Accueil
Envoyer à un ami
Imprimer
Grand
Petit
Partager
ANALYSE

Les enjeux socio-économiques et pratiques foncières locales au Tchad


Alwihda Info | Par Abdalmadjit Ali Ahmat - 11 Novembre 2018



Vue satellite de N'Djamena, 8ème arrondissement. © Google Maps
Vue satellite de N'Djamena, 8ème arrondissement. © Google Maps
Le foncier est un support indispensable pour un développement socioéconomique, permettant ainsi aux collectivités locales de conduire des projets structurants d’aménagement et d’équipement territorial. Cependant, face à l’accroissement démographique galopant, le foncier devient de plus en plus une denrée rare, autant en milieu urbain qu’en milieu rural. Il fait l’objet d’une convoitise qui engendre plusieurs problèmes.

Tout d’abord, il est important de rappeler sans passer en revue de manière détaillée les lois régissant le foncier, que le Tchad dispose d’une rigide base juridique liée aux questions foncières, notamment les lois n°23, 24 et 25 du 22 juin 1967 régissant l’accession à la propriété et les procédures d’expropriation. Mais, cela n’exclut pas l’ écart considérable entre les normes théoriques et les pratiques populaires. Cette déviance sociale demeure une source de menace à l’unité nationale priorisée par l’axe 1 du plan national de développement (PND).

Foncier et troubles sociaux

Il est une source de trouble social entrainant ainsi des conflits récurrents entre la population mais constitue également une menace à la légitimité du pouvoir public. Cette remise en cause de la légitimité de l’Etat s’exprime par le rapport tendu entre l’Etat et la population sur les questions foncières. Nous pouvons aujourd’hui constater une résistance directe ou indirecte des populations généralement contre toutes les mesures prises relatives au foncier par le pouvoir public.

Les pratiques foncières locales compromettent la cohésion sociale dans la mesure où "80% des dossiers en instance de jugement devant les tribunaux concernent les questions foncières", a indiqué le CROSET dans son article intitulé « les faits : le foncier du Tchad (….) » du 3 octobre 2016.

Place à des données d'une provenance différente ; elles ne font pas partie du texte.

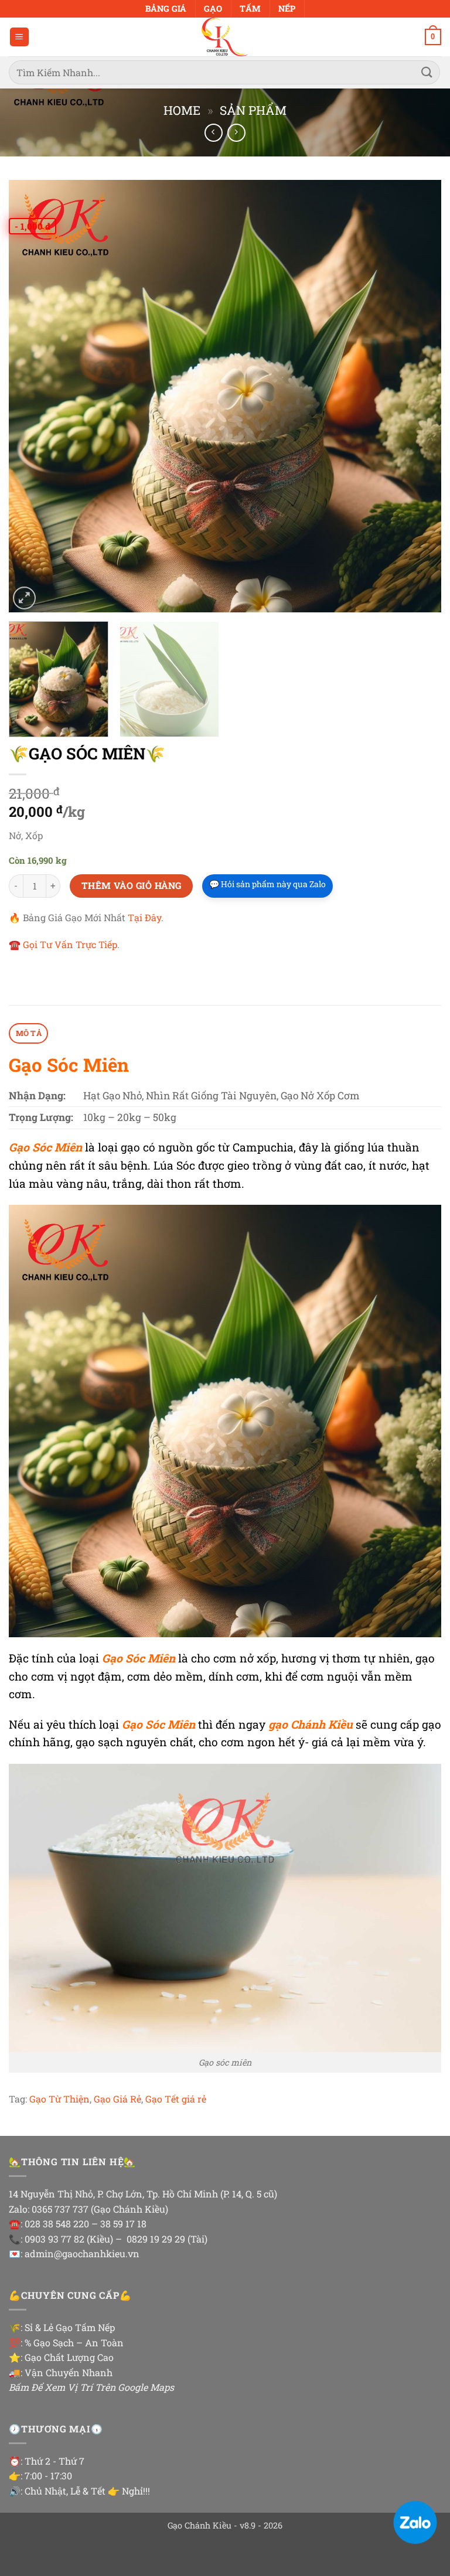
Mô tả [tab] (29, 1033)
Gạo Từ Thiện (59, 2099)
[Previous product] (236, 133)
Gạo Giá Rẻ (117, 2099)
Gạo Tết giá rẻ (175, 2099)
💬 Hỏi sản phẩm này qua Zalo (267, 884)
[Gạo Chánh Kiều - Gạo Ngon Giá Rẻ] (225, 37)
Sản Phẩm (253, 110)
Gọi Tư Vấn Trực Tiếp (70, 944)
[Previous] (32, 396)
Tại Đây (144, 917)
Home (181, 110)
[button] (19, 37)
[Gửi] (427, 72)
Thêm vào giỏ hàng (131, 885)
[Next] (417, 396)
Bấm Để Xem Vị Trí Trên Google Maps (91, 2387)
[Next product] (213, 133)
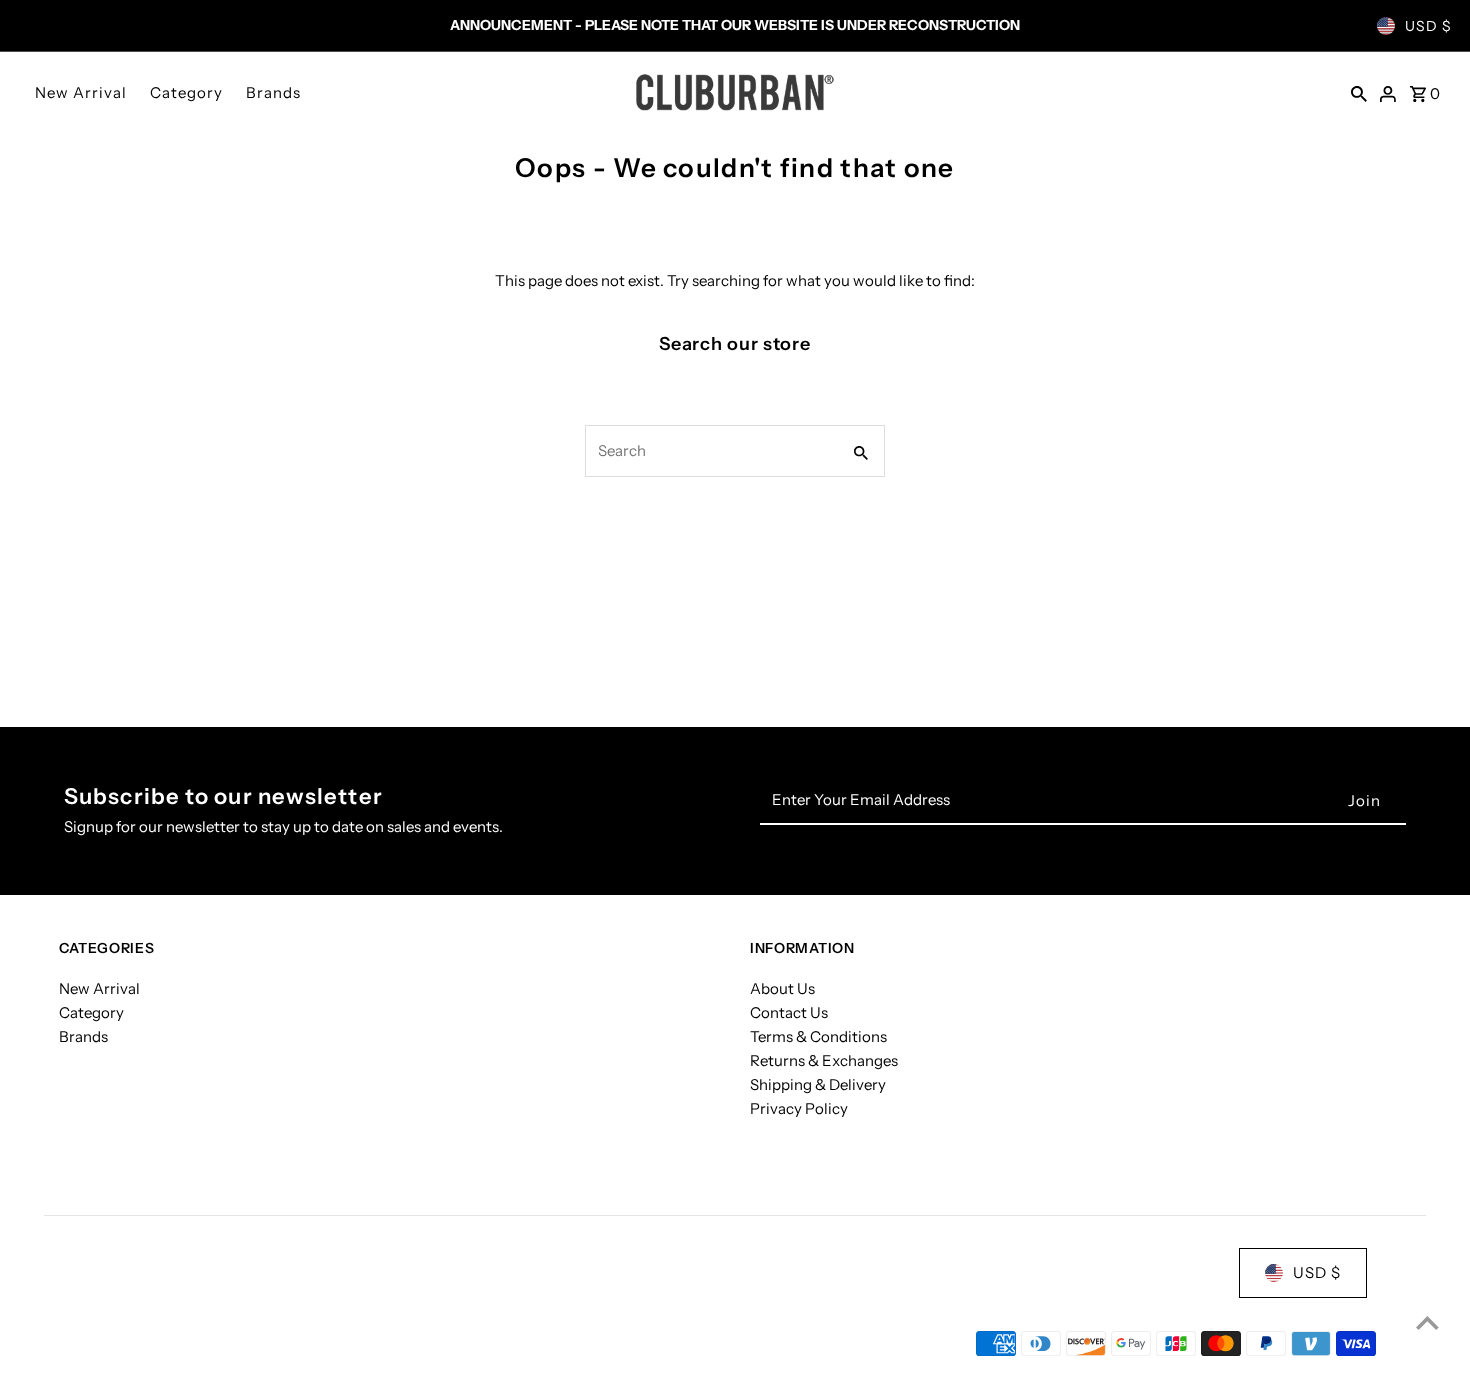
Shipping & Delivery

Nous assistons aujourd’hui à une ascension fulgurante des pratiques populaires développées par le « Boulama » pour qui une unité foncière pourrait faire office d’une vente concomitante à plusieurs acheteurs. Nous pouvons assigner cette pratique susmentionnée à une véritable « jungle urbaine» qui débouche généralement sur des conséquences désastreuses. Il est toutefois important de rappeler aussi que les litiges fonciers ne sont pas exclusifs qu’en milieu urbain, en revanche ils sont aussi monnaie courante dans le monde rural, causant ainsi des conflits entre agriculteurs et éleveurs. Lesdits conflits engendrent souvent des morts d’hommes. A titre d'illustration, le conflit de Kelo dans la sous-préfecture de Bologo en date du 15 novembre 2016 : treize (13) morts ont été enregistrés suite à un affrontement entre éleveurs-agriculteurs, sans oublier aussi le cas de Pala et tant d’autres régions.

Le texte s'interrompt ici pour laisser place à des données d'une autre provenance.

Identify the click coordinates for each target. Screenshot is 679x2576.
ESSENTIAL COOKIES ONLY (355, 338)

Cette tension foncière du monde rural est relative à la gestion des espaces naturelles. Sur ce, il est judicieux de doter ces zones d'un plan d’aménagement et d’occupation du sol (PAOS) qui sera élaboré dans une approche participative, incluant les deux acteurs (agriculteurs et éleveurs) afin de pallier à ces conflits. Rappelons au passage que le PAOS est un outil juridique qui définit la vocation zonale, mais aussi un moyen de tranchage en cas de litige ou de violation des règles.

Résistance de la population locale et menace à la légitimité du pouvoir public

L’interdiction de l’exploitation clandestine de l’or dans la région de B.E.T par l’Etat suscite des résistances de la population. Malgré que la ressource appartienne au domaine public naturel censé être géré par le pouvoir central, la discorde entre la population et l’Etat commence à prendre une ampleur démesurée.

Cette résistance pourrait éventuellement être analysée par le fait que la population ignore les lois modernes régissant le foncier par manque de vulgarisation suffisante de ces textes juridiques. Ce qui fait que la population se sent spoliée de ses biens. Un dialogue entre les deux parties serait l’idéal. En revanche, l’affrontement n’est qu’ n facteur décisif qui pourrait compromettre la paix nationale. Par conséquent, la remise en cause de l’attractivité du pays par d’éventuels investissements est nécessaire.

Tout de même, dans un contexte d’urbanisation où les zones périphériques sont progressivement intégrées au tissu urbain de la ville centrale, les pratiques et les représentations foncières des « villageois urbains » constituent un obstacle dans la gestion foncière de la ville. Ledit foncier de la zone périphérique a une dimension de prestige familial où l’unité foncière représente un patrimoine. Cette pratique présente un attachement affectif constituant ainsi un obstacle à son intégration à la ville. C’est pourquoi les « villageois-urbains » développent une relation tendue avec le pouvoir public manifestée par une résistance directe par le biais d’affrontements que l’on remarque généralement durant les opérations de démolition dans certains quartiers. Mais la résistance est aussi indirecte, s’exprimant ainsi par l’occupation des zones qui faisaient autrefois l’objet de déguerpissement par le pouvoir public.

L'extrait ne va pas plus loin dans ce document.